If the engineer does not give such notice, the notice of claim is deemed to be valid and the claim stays in the in tray, even if there is still a pending decision from the disagreement(s) under sub-clause 20.2.2. The other party can disagree with the deemed valid notice of claim by issuing a notice that must include details of the disagreement (i.e. noting the failure of the claiming party to comply with the requirement to confirm the contractual/legal basis of the claim and this will be reviewed by the engineer when making a determination under sub-clause 20.2.5.)

Similarly, the claiming party can disagree with the engineer’s notice, rejecting the claim and the reasons will be detailed within the fully detailed claim, which may have already been submitted. The engineer’s determination (or agreement by the parties) will finally decide whether the claim stayed in the in tray or was confined to the out tray; subject as before to referral to third party neutrals.

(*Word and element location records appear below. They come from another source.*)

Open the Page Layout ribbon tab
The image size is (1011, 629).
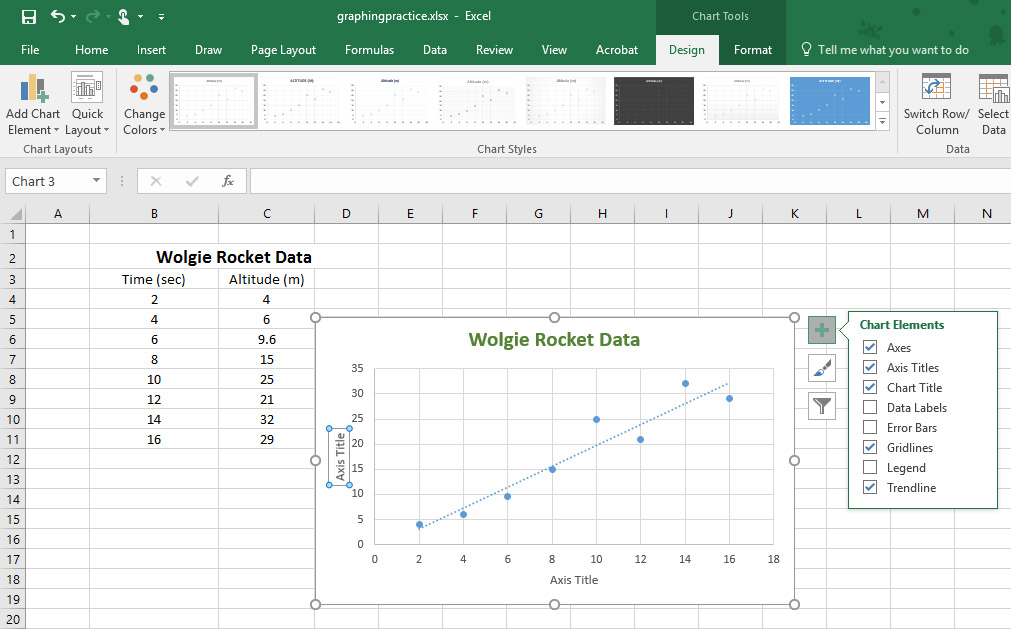pyautogui.click(x=283, y=50)
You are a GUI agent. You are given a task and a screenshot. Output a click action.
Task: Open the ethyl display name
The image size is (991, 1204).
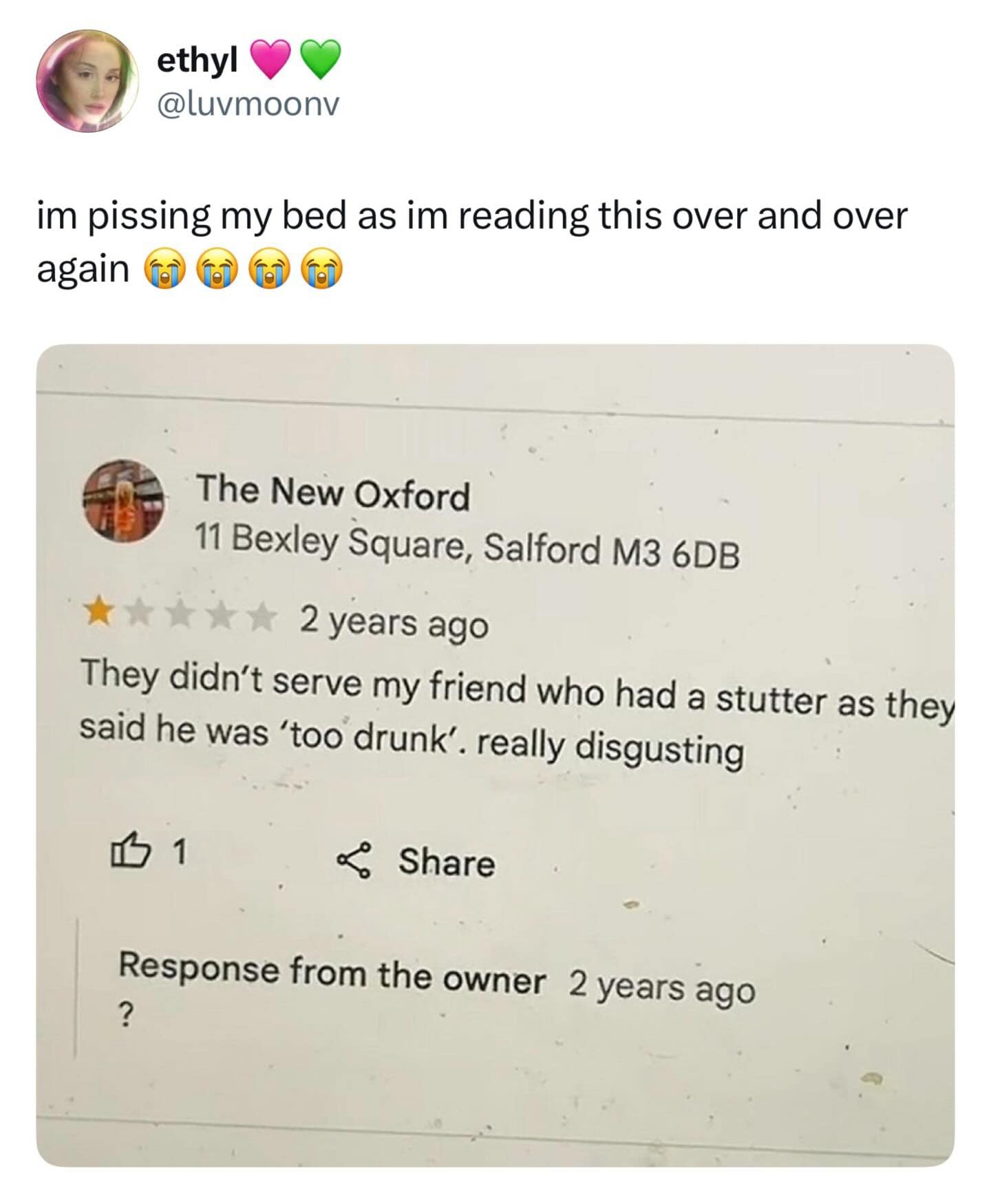(197, 61)
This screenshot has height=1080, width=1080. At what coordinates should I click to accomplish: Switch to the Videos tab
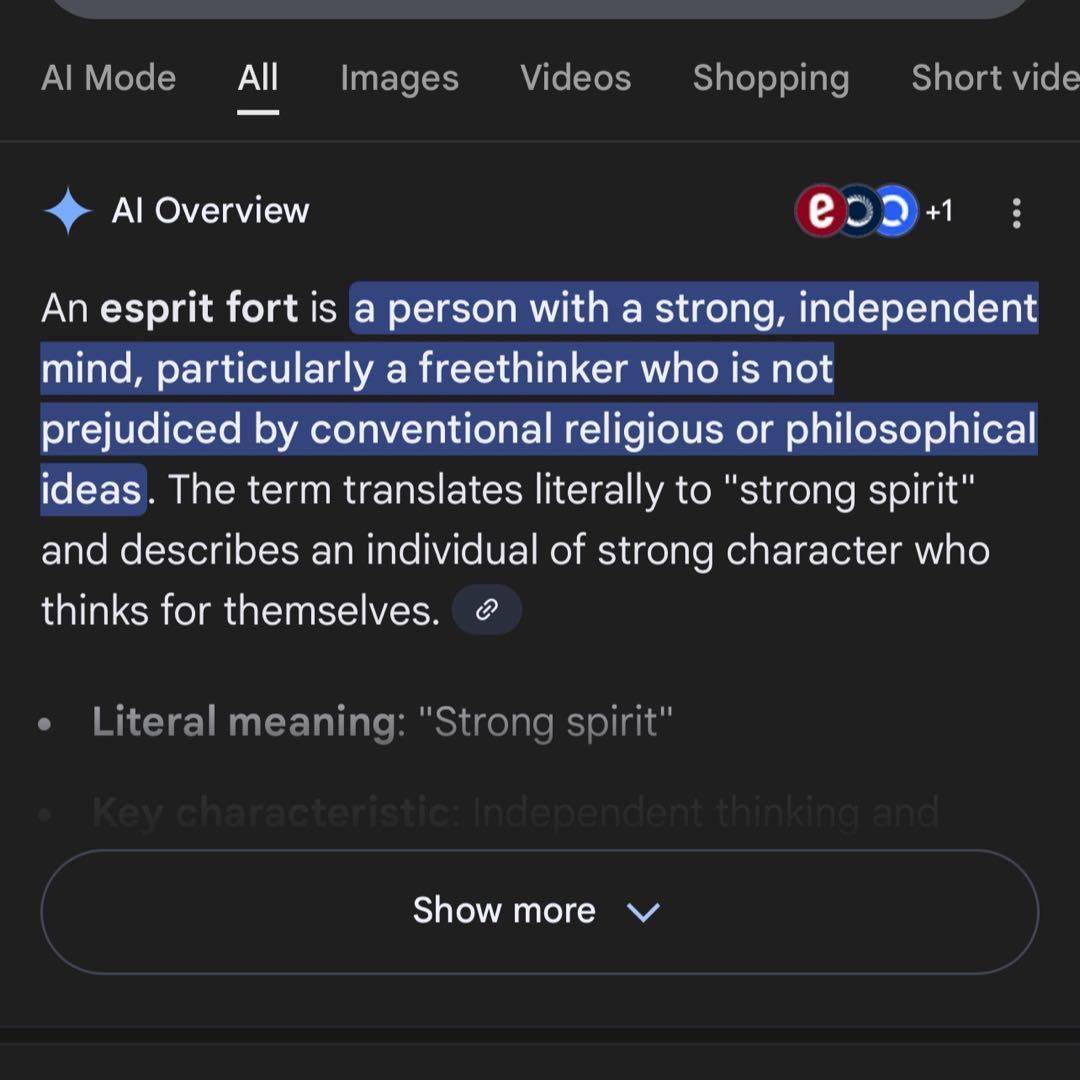point(575,78)
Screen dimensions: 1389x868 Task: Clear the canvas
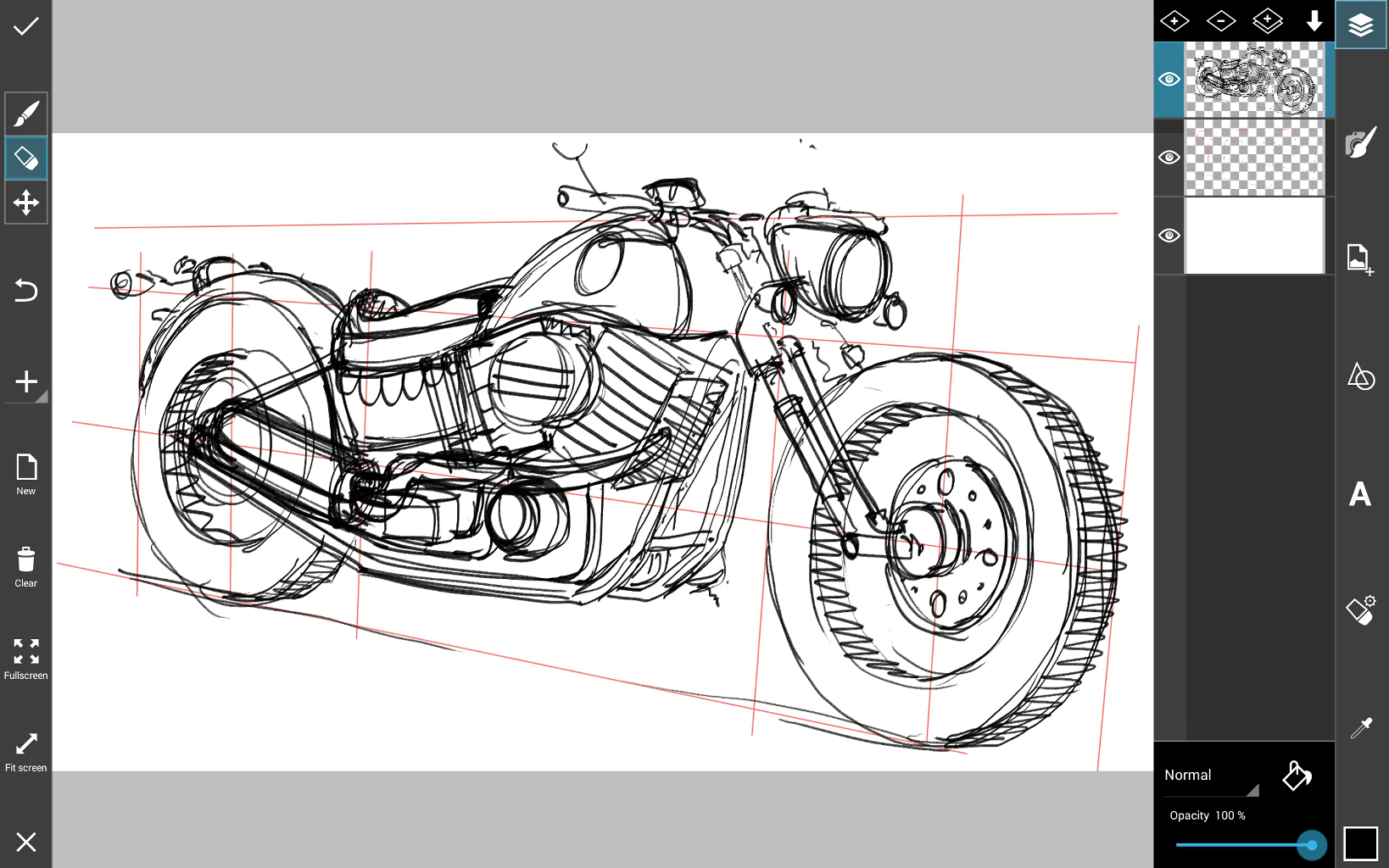25,565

FIDIC have without doubt created a sub-clause that allows a claiming party, which the vast majority of the time will be the contractor, a few more bites of the cherry to ensure that a claim remains in the in tray by what appears to be a complex web of time limits and deeming provisions.

I started my explanation of cricket by saying “it’s simple” and, believe it or not, the submission of claims under FIDIC 2018 is also simple.  Those who play the game must fully understand the rules and most importantly not “flirt with a ball wide of the ”(a cricketing term – explanation provided if required) and risk the possible rejection of a claim for failing to comply with a stated time period.  To do so contractors (and employers) will need adequate and competent resources to succeed with claims but it can be achieved.

Understanding the rule book is the first very important step.  After all, it’s not rocket science…

*Disclaimer: The content of this article does not reflect the official views of the International Chamber of Commerce. The opinions expressed are solely those of the authors and other contributors.